Monday, October 6, 2008

Hayek As Infiltrator

The great economist Friedrich Hayek has often been considered "weak" by many hardcore free market advocates for being soft in his opposition to bad economics, as compared to Murray Rothbard, who was extremely confrontational in both the style and the topics he chose to debate.

In a recent post, Bob Murphy takes a different view of Hayek's "softness". He proposes a calculating Hayek carefully choosing his style of debate and topic of debate in order to infiltrate mainstream economics:

I try, whenever possible, to criticize Tyler Cowen. This is because he has established unbelievable credibility for himself, and he has done this necessarily by knowing the mainstream material SOOOO thoroughly that no one on their side would have the audacity to dismiss him as an ideologue. This is exactly what Hayek did--they actually gave him the Nobel (Memorial) Prize, for crying out loud, even though he had the testicles to put "Serfdom" in his title. Do you know how "unscientific" that was? C'mon folks, Hayek really put in the time to infiltrate the mainstream, and then dropped a bomb within their worldview, the implications of which rippled out in all directions. That's why there are so many diverse applications of "Hayekian" thought. He shattered the dominant worldview in which he grew up. Whom else could you want him to attack, than his powerful contemporaries--which he did?

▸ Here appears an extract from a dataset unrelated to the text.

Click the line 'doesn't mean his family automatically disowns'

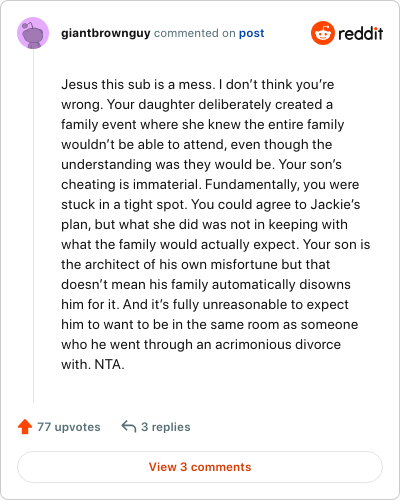coord(206,284)
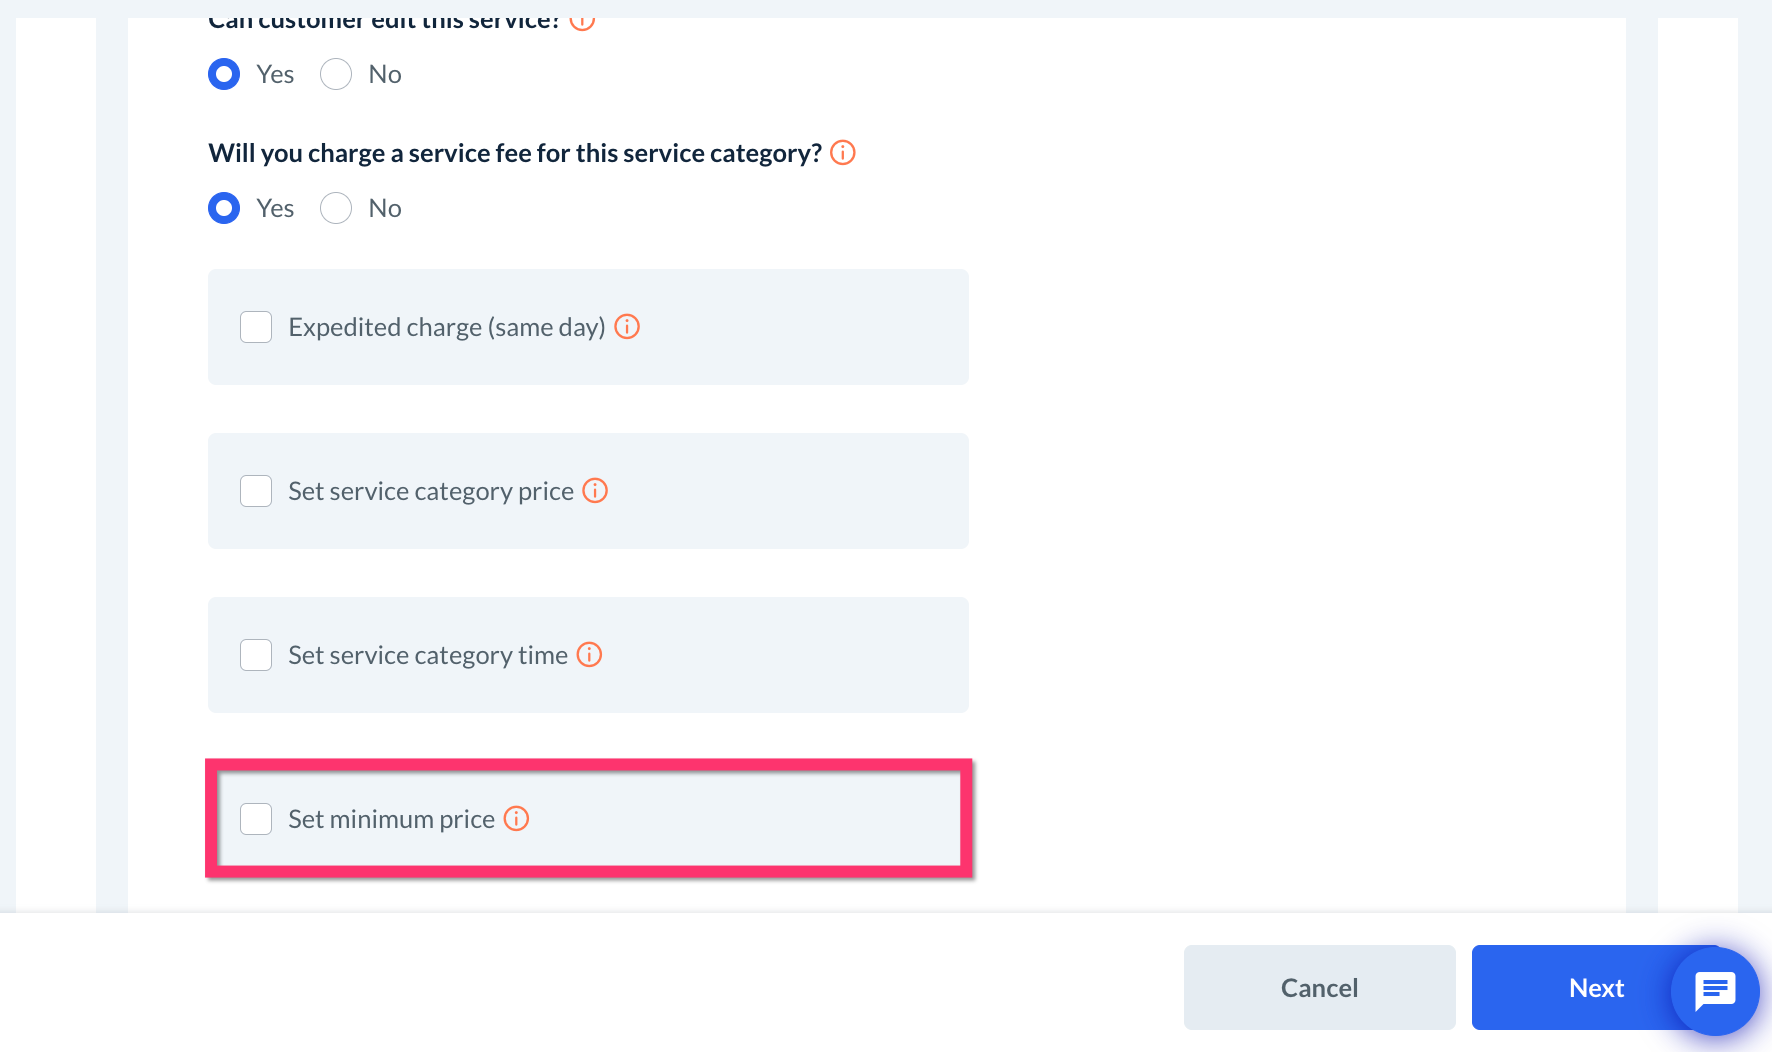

Murphy has opened up a major point for future Hayek biographers to investigate. Did Hayek simply have a personality that avoided confrontation or was he extremely calculating in his method of approach to mainstream economists? Perhaps a combination of the two?

To the degree Hayek carefully calculated his infiltration of mainstream economics to blow it up, as Murphy contends, Hayek is even a greater genius than I already thought he was.